*EXCERPT*.

The main downfall of moving the concern of learning a representation outside DRL is that we need to be careful of what kind of dataset we use to train the autoencoders. It is crucial that the dataset has big variability and covers most of the "visible" state space. This is because a lot of autoencoders architecture have weird/undefined behaviour in point of the space not explored during training which is not desirable.

Other potential downfalls are:

Increase overall computation time (not always true though)
Risk of losing important information for the DRL algorithm
Non-trivial definition of AE-hyperparameters

Since usually the AE objective is centred on the reconstruction error it is not trivial to focus on learning useful representations as opposed to learning representations which are based on the ability of the decoder to achieve better reconstruction errors. Therefore, a tradeoff must be made to achieve useful representations for RL. We will see in future sections how different AE architectures deal with this tradeoff.

1.9. Disentagled Representations

This is a big topic in current AI research ¹¹ (6th big challenge)

*GIVEN DATA*.
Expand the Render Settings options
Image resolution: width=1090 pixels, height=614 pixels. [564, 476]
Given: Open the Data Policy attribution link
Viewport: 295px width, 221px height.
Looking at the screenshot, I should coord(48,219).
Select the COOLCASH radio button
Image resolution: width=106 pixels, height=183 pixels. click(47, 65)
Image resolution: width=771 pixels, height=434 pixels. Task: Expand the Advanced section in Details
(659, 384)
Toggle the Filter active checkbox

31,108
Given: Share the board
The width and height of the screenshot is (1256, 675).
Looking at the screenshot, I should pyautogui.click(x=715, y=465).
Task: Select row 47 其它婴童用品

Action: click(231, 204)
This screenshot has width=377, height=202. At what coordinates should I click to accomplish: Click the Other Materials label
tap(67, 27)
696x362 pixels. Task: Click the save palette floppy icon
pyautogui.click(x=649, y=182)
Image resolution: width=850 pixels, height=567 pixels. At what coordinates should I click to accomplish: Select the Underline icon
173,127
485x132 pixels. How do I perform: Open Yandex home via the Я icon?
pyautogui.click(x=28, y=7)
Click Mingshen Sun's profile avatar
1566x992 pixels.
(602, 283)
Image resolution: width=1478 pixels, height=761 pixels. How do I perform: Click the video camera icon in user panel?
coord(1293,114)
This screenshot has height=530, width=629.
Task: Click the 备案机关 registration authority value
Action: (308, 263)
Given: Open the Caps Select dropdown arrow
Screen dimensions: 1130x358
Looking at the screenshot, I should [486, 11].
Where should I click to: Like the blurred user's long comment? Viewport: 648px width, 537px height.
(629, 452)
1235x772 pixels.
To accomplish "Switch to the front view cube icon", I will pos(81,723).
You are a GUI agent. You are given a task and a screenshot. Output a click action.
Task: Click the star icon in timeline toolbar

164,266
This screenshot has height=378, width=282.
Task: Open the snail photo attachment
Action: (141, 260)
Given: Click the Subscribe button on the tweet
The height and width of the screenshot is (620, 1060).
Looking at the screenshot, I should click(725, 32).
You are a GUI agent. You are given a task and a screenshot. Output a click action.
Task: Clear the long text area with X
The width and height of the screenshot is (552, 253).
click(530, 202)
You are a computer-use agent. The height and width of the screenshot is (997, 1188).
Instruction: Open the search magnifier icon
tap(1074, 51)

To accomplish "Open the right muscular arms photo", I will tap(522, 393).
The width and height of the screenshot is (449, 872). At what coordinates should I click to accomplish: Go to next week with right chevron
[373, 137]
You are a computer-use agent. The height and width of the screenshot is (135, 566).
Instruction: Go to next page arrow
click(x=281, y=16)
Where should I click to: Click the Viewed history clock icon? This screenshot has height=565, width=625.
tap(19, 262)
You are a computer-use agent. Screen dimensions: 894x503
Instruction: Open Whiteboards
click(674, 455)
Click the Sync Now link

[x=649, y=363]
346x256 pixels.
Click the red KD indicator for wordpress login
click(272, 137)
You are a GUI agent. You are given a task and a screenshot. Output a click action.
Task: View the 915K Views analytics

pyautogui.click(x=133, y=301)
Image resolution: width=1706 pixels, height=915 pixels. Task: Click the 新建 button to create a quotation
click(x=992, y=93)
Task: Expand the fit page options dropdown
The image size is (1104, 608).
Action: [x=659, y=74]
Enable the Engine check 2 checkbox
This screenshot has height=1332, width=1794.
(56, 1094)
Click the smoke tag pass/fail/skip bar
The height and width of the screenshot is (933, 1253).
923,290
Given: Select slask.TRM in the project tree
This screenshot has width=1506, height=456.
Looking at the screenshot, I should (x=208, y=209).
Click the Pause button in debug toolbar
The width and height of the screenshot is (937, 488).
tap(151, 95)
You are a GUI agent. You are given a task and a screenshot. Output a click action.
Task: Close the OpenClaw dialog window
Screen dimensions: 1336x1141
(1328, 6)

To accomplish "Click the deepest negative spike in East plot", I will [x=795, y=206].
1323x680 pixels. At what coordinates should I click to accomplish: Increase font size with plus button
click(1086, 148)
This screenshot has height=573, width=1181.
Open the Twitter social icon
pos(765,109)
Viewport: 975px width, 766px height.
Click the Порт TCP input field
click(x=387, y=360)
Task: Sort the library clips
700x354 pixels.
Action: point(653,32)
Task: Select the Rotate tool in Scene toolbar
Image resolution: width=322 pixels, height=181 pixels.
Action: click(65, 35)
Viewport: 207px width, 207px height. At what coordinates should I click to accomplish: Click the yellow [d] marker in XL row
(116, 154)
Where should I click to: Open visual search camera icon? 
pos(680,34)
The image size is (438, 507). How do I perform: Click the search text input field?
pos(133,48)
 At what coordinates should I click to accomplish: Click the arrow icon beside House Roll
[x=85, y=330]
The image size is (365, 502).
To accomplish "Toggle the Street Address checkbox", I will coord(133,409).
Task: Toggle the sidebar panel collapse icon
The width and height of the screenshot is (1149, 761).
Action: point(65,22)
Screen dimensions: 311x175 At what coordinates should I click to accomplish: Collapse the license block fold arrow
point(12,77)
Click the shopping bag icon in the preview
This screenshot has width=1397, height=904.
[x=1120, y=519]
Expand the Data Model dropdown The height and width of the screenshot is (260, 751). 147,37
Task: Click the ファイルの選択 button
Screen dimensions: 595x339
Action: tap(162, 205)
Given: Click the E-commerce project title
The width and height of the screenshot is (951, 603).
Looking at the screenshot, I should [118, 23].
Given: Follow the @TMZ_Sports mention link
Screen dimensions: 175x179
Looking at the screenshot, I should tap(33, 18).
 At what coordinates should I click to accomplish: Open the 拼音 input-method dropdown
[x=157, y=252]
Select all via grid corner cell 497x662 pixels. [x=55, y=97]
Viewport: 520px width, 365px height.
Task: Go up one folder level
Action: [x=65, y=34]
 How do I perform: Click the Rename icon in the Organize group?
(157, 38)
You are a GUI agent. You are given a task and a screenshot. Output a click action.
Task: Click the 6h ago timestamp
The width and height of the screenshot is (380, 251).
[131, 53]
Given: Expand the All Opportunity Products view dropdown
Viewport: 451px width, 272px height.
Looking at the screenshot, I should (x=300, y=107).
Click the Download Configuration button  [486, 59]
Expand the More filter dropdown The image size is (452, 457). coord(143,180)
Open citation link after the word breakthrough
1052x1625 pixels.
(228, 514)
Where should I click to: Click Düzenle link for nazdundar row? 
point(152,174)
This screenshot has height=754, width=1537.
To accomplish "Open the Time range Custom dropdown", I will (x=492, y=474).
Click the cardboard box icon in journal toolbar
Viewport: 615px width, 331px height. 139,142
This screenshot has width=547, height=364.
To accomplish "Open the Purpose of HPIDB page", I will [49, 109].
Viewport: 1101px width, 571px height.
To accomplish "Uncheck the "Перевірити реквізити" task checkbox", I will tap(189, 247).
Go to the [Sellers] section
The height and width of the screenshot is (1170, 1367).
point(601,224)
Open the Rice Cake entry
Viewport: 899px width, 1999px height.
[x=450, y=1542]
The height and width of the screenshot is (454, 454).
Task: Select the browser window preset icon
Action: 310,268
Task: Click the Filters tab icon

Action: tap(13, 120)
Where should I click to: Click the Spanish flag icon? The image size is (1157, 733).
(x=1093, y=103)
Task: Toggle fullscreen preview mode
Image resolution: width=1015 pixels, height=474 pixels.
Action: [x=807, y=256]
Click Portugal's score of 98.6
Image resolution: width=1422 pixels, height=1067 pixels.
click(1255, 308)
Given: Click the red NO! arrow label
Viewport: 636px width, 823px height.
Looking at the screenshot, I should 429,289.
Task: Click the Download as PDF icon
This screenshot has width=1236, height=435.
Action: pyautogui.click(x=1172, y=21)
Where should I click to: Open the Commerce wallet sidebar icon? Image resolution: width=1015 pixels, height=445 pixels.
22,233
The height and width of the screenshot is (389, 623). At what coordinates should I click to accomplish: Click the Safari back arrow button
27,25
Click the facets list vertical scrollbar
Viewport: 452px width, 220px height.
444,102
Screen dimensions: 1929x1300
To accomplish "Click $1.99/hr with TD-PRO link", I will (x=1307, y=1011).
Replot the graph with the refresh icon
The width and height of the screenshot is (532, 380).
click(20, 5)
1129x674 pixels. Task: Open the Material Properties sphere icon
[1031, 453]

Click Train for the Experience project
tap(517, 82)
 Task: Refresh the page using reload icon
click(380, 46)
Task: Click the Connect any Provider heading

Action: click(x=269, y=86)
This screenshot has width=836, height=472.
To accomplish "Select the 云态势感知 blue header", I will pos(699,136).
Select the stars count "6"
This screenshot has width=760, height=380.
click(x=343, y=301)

*EXERCISE INSTRUCTIONS*.
Copy the passage of the autoencoder excerpt starting with "The main downfall" and going on through "always true though)", putting "training set" in place of each "dataset".

*RESULT OF THIS TASK*.
The main downfall of moving the concern of learning a representation outside DRL is that we need to be careful of what kind of training set we use to train the autoencoders. It is crucial that the training set has big variability and covers most of the "visible" state space. This is because a lot of autoencoders architecture have weird/undefined behaviour in point of the space not explored during training which is not desirable.

Other potential downfalls are:

Increase overall computation time (not always true though)